BT, the telecoms giant, is planning to auction off its Irish unit for approximately £400 million ($515.6 million) amidst the accounting scandal that was revealed in its Italian division.
The said move would mark a retreat from Ireland for the £22 billion group, which has operated in the area ever since 2001.
Last year, the 600-person Irish firm of BT, which mainly handles corporate customers, made a profit amounting to €34 million (£29 million) on sales of €425 million (£368 million).
In addition to its IT outsourcing, call-centre, and connectivity business in Ireland, BT also owns vast infrastructure assets in the country, including approximately 2,500km of fibre-optic cabling.

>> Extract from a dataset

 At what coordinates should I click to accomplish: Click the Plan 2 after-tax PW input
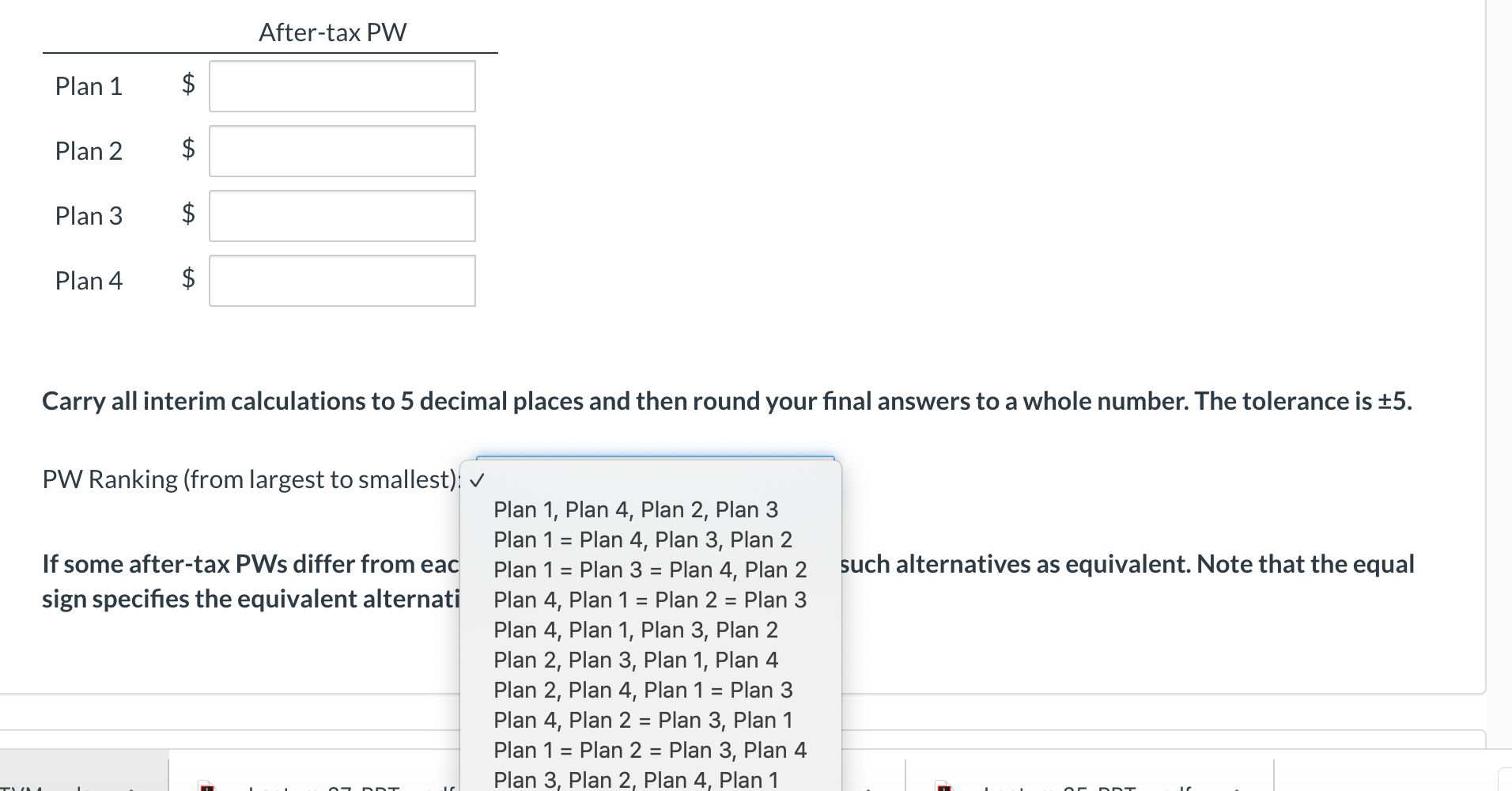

The possible sale of the unit was initially reported by the Telegraph. It will be handled by Bank of America Merrill Lynch, which is reportedly assessing the first-round bids already.

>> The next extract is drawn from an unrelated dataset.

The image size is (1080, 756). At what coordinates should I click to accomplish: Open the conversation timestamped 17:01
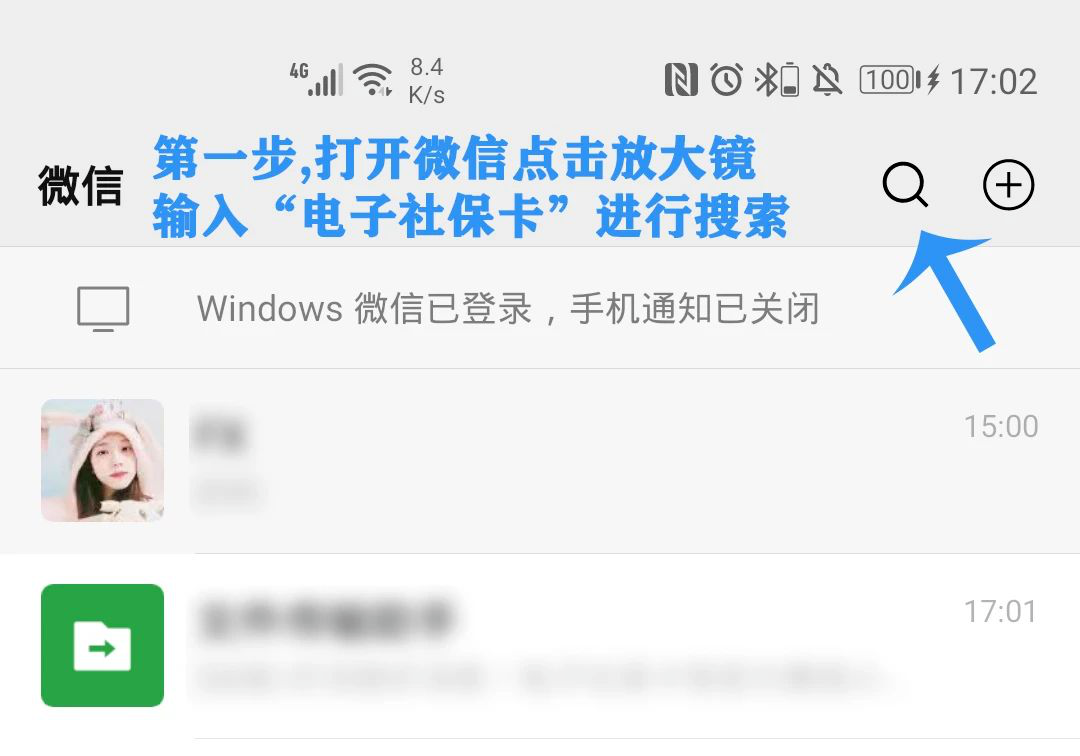540,646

BT has not yet been able to offload the company’s scandal-plagued Italian division, whose irregularities in accounting have cost the firm hundreds of millions.
This week, prosecutors in Italy alleged that some senior executives at BT were involved in inflating the financial performance of the firm artificially.
Senior executives in the Global Services division of the company have already stepped down from their posts, and Gavin Patterson stepped down as its CEO last January amid the pressure about revenues.
As a result of the said scandal, BT has decided to concentrate on 800 of its largest corporate accounts and has moved to improve the profitability of the company by selling off its network assets across the globe.
Almost two decades ago, BT spent billions in the acquisition of Esat Telecom, a joint venture between Telenor, a Norwegian operator, and Denis O’Brien, an Irish entrepreneur.
In 2001, the mobile division of Esat Telecom formed part of BT’s stock market float of O2 and in 2009, BT sold off the rest of its consumer operations in Ireland to Vodafone.